What the task asks: Scan the material and copy every line in which "click" appears.

Record set:
------------
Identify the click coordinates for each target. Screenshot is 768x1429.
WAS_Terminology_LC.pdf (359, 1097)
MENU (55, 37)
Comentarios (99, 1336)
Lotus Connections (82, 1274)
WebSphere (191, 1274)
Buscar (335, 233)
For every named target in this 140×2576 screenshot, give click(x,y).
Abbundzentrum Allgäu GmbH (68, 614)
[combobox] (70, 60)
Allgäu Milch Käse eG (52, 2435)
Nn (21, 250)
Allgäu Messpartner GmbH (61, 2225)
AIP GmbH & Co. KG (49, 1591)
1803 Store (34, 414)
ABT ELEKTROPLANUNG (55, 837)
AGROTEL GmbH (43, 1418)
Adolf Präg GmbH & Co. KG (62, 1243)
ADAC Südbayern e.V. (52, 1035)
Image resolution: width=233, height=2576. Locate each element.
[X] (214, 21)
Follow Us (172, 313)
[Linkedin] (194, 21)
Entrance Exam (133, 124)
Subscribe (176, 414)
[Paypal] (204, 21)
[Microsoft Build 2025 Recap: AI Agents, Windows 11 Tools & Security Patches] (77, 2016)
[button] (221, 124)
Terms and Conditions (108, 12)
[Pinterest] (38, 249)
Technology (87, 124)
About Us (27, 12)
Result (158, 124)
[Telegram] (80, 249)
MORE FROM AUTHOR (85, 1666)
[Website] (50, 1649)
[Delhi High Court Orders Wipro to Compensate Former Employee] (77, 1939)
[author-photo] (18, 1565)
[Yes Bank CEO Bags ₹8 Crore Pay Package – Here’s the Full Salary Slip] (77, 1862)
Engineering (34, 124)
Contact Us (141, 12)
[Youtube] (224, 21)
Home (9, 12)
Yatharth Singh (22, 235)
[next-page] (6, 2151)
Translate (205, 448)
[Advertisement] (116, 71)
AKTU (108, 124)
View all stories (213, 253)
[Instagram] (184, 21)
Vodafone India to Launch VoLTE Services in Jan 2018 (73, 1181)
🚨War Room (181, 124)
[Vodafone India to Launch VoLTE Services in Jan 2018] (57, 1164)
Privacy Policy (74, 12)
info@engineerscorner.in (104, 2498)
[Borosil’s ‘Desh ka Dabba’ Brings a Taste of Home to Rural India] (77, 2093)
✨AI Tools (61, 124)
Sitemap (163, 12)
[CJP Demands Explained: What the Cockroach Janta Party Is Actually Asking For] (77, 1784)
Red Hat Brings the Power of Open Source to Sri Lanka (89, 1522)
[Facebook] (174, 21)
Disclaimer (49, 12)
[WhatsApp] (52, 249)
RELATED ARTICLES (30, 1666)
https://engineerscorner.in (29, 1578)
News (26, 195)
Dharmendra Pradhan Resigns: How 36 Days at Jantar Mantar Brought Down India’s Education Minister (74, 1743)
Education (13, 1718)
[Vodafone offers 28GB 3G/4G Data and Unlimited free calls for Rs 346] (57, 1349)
------------
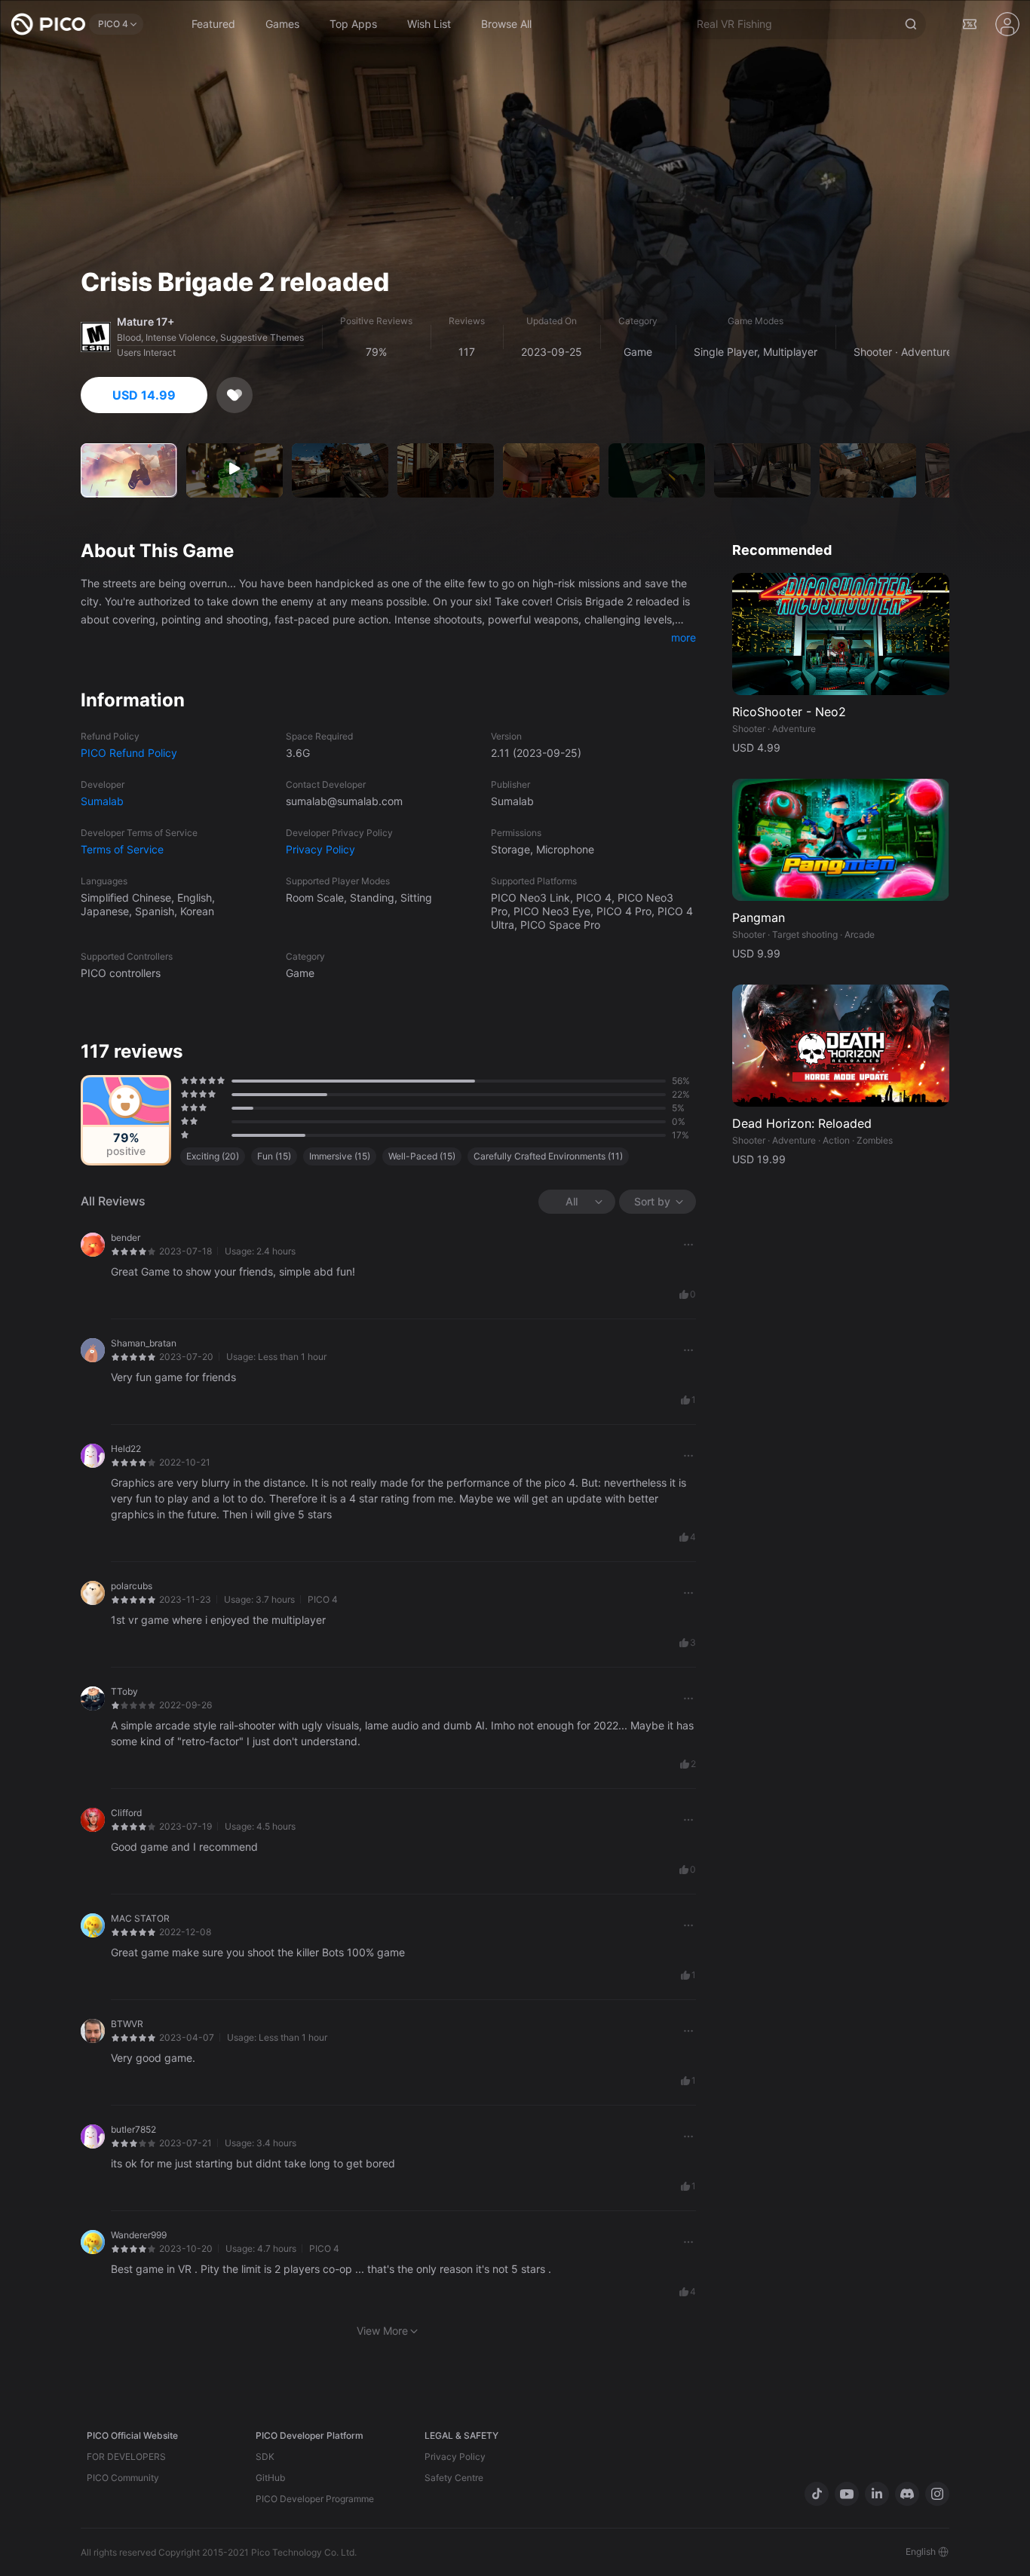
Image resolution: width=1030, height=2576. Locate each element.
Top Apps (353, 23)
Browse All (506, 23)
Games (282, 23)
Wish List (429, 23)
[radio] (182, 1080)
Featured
------------
Written response:
Identify the click coordinates for each target. Screenshot is 768x1429.
For every named target in this 140×2576 screenshot, give click(x,y).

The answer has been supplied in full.